Should anyone "own" water in New Zealand?
Maori claims of water ownership need to be resolved before asset sales go ahead to ensure the Government gets the best price, experts say.
Berl chief economist Ganesh Nana told an urgent Waitangi Tribunal hearing on the issue that uncertainty was the last thing that investors needed.
"The main message is that the Crown needs to ensure that the uncertainty around water rights or access to water or remedies needs to be minimised [as much] as possible if the share sale is to be a success."
Whether water could be owned was not really relevant, Dr Nana said. "The important thing is who has the right to manage that water, how is that water managed and used, that is the important thing."
An essential tool for the management of water was price, he said.
Hydro-electric companies now use water free-of-charge.

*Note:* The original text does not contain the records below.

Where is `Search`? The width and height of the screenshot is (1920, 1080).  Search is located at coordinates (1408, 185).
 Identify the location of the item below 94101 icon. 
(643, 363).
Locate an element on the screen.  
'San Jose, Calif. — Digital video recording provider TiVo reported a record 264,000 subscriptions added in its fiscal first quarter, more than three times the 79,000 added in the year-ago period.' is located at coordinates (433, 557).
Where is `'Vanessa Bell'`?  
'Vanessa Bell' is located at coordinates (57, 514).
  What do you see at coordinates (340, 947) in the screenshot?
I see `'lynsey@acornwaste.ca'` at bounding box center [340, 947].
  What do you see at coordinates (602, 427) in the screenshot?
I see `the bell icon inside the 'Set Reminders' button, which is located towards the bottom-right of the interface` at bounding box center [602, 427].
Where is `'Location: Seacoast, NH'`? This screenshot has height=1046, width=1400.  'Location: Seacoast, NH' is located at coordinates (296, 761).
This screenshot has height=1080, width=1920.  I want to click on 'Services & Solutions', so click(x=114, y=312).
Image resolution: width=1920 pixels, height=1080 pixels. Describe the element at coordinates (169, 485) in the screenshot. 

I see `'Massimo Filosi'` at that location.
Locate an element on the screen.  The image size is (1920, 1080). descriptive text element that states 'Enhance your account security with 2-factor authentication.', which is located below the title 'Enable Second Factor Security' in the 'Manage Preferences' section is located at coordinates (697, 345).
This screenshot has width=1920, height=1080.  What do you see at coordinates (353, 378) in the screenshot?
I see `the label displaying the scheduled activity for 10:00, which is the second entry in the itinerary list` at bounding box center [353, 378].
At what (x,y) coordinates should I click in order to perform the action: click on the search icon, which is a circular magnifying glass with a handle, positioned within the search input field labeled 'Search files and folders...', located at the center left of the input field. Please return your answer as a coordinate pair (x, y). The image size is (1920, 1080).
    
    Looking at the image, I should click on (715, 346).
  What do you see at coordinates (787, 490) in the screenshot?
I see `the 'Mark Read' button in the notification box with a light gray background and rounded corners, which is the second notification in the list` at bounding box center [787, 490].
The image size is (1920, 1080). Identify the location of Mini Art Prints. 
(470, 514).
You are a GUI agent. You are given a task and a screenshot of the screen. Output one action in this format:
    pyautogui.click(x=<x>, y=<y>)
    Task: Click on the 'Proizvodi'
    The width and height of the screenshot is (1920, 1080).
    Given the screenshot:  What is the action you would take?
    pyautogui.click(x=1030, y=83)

A water charge would "inevitably" push up power prices, but the point of putting a price on water was to ensure the right decisions were made about its use.
Dr Nana said the income from selling off the assets was insufficient to compensate for lost dividends.
Auckland University professor Jane Kelsey also appeared before the hearing yesterday.
She argued that not settling the dispute with Maori would leave the Government open to complaints by investors under international agreements.
"The threat from an investor to take such action could result in the Government backing off implementing the Waitangi Tribunal's recommendations."
Historically governments had put other interests ahead of Maori.
The Government would have to consider selling down its own majority shareholding to meet its obligations to Maori, or buy shares back from other investors, Dr Kelsey said.
"The Government might decide to fight the matter in a tribunal which could take a very long period of time and cost a lot of money for an outcome that is extremely uncertain."